Segundo as investigações, o grupo teria movimentado mais de R$ 136 milhões em menos de um ano.
A ação é conduzida por investigadores da Delegacia de Repressão às Ações Criminosas Organizadas e Inquéritos Especiais (Draco).
Ao todo, são cumpridos 38 mandados de busca e apreensão no Rio de Janeiro, na Região Metropolitana, na Região dos Lagos e também no estado do Rio Grande do Sul.
Além das buscas, a Justiça determinou bloqueio de contas bancárias, sequestro de bens e apreensão de imóveis de luxo ligados aos investigados.

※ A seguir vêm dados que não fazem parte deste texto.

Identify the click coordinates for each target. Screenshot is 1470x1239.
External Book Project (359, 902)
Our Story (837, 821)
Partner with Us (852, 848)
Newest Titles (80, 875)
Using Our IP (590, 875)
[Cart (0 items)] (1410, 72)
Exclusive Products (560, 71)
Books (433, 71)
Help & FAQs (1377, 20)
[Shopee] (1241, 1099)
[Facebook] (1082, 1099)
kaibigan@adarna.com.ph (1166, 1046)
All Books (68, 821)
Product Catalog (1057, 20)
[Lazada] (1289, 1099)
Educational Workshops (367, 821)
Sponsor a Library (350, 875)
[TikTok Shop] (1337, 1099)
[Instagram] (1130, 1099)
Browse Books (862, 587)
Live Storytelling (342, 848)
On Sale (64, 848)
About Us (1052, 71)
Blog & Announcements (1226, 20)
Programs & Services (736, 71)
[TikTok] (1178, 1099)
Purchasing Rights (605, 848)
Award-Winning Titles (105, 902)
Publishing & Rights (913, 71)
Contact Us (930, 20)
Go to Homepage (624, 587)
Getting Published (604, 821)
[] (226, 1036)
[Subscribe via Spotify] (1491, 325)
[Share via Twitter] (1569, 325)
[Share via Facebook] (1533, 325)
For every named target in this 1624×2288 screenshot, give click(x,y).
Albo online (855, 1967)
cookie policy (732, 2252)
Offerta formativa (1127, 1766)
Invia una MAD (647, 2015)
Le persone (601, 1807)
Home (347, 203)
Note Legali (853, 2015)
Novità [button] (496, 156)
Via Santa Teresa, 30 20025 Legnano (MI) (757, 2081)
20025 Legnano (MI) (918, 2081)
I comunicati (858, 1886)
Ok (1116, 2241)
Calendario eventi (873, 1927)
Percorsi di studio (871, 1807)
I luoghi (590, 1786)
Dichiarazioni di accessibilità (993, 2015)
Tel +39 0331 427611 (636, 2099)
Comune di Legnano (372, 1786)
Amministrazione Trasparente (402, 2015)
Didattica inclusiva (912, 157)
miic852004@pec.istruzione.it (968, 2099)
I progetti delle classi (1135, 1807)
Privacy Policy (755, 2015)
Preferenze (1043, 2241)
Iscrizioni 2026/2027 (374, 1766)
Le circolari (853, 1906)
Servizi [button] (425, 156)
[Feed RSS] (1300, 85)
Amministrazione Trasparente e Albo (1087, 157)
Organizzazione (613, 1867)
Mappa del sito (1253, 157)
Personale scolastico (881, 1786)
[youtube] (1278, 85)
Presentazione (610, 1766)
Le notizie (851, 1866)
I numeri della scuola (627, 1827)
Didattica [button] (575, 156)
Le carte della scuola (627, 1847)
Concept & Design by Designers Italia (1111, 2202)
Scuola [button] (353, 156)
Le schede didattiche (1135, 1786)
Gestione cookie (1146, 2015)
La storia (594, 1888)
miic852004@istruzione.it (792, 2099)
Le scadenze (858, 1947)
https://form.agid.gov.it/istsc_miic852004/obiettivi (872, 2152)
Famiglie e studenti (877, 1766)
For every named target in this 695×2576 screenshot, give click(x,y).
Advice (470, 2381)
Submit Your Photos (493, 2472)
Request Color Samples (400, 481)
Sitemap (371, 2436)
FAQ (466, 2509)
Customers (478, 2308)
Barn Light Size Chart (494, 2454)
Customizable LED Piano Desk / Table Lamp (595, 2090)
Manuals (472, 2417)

Durante a operação, um dos alvos foi preso em flagrante após ser encontrado com um carro de luxo roubado. Os agentes também efetuaram o sequestro de dois imóveis de alto padrão, localizados em Rio das Ostras e Nova Iguaçu.
Empresas de fachada
De acordo com a polícia, o grupo utilizava empresas fictícias, documentos falsos e “laranjas” para abrir contas empresariais e obter crédito de forma fraudulenta em instituições financeiras.
As investigações começaram após uma instituição bancária comunicar irregularidades na abertura de contas e na concessão de crédito. O prejuízo inicial identificado foi de mais de R$ 5,2 milhões.
Com o avanço das apurações e a análise de relatórios de inteligência financeira, os policiais identificaram movimentações de valores incompatíveis com a renda declarada pelos investigados.
Operador movimentou R$ 136 milhões
Segundo a Draco, o principal operador financeiro do grupo foi responsável por movimentar cerca de R$ 136 milhões em menos de dez meses.
Os investigadores também identificaram que o mesmo suspeito atuava em golpes envolvendo seguros, utilizando empresas de fachada e laranjas para obter indenizações securitárias fraudulentas.
Ligação com o tráfico
A investigação aponta ainda que diversos operadores financeiros do esquema possuem antecedentes por crimes como tráfico de drogas, roubo e associação criminosa.
Há indícios de que parte dos recursos obtidos com as fraudes teria sido utilizada para financiar atividades relacionadas ao tráfico de drogas.